The anchors bombarded Nasir Khan Jan with questions, forcing the guest to accept that his acts were indeed “vulgar.” The show was heading in a direction that served as sensationalist fodder for some viewers, but on ethical grounds regarding news, was a complete farce.
Nasir Khan holds a massive following on the social media. Irrespective of the content in the videos and photos he uploads, people find entertainment in his antics, which have earned him such a loyal following and fan clubs.
Inviting a guest to the show, pestering them with unsolicited remarks and forcing them to accept what your conscience tells you – are all the signs of a sinking standard of ethics and journalism.
A lack of training, restraint of exhibiting bias and treating the guest in a TV show was a total miss on the anchor’s part.
What happened next was obvious – a backlash on the social media. It is possible the anchor may have gone under some serious bashing, as the very next day he tendered an apology in his programme, with Jan live on air. It was gracious of the social media star, who accepted the apology and even called the TV host a person ‘his brother.’
It was unfortunate to see many social media users praising the anchor for realising his mistake, when virtually most of them ignored the graciousness of Nasir Khan Jan who accepted the apology open-heartedly.
Ideally speaking, the anchor should not have insulted his guest in first place. The apology was given once he had already behaved in a deplorable manner.

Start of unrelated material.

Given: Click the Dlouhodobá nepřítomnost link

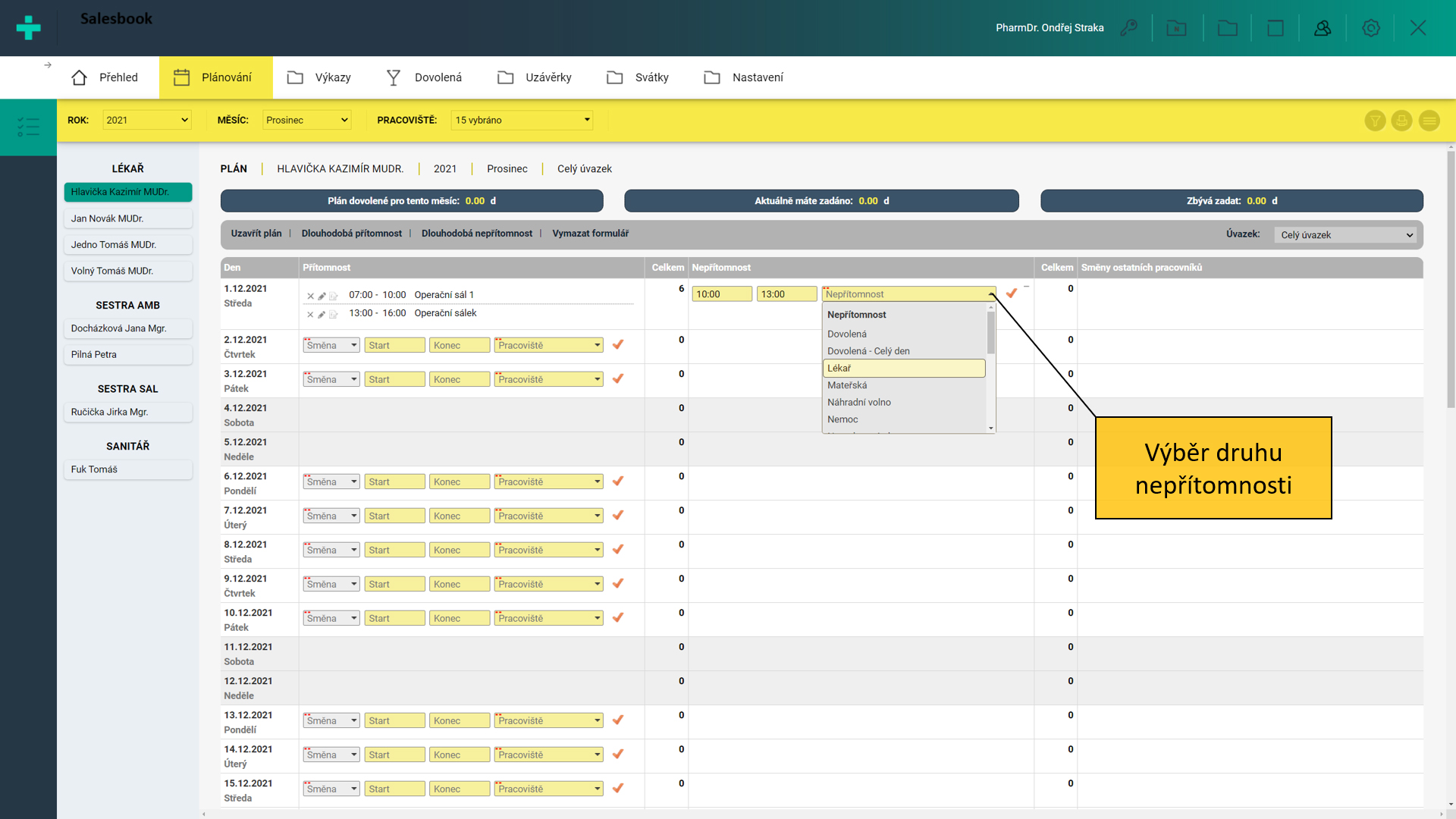Looking at the screenshot, I should (x=477, y=234).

It’s not a first case of a guest being singled out by a program host and attacked over personal biases. Such instances are frequent in our political talk shows.
Channel policies, personal bias, external pressures may have been the driving factors behind said behaviour on talk shows, but strictly upholding ethics is something that comes above everything else when you are at forefront of a platform which millions of people follow.
The anchor apologised, and it was an appreciable effort, but what stirred him to resort to this action is indeterminate. A mounting pressure on social media, under duress of the management or realisation of his own mistake – any one or all of these factors could be the reason of his subsequent action. But training and expertise in the job you are assigned to do is something that comes foremost, which all TV channels must seriously ponder over it.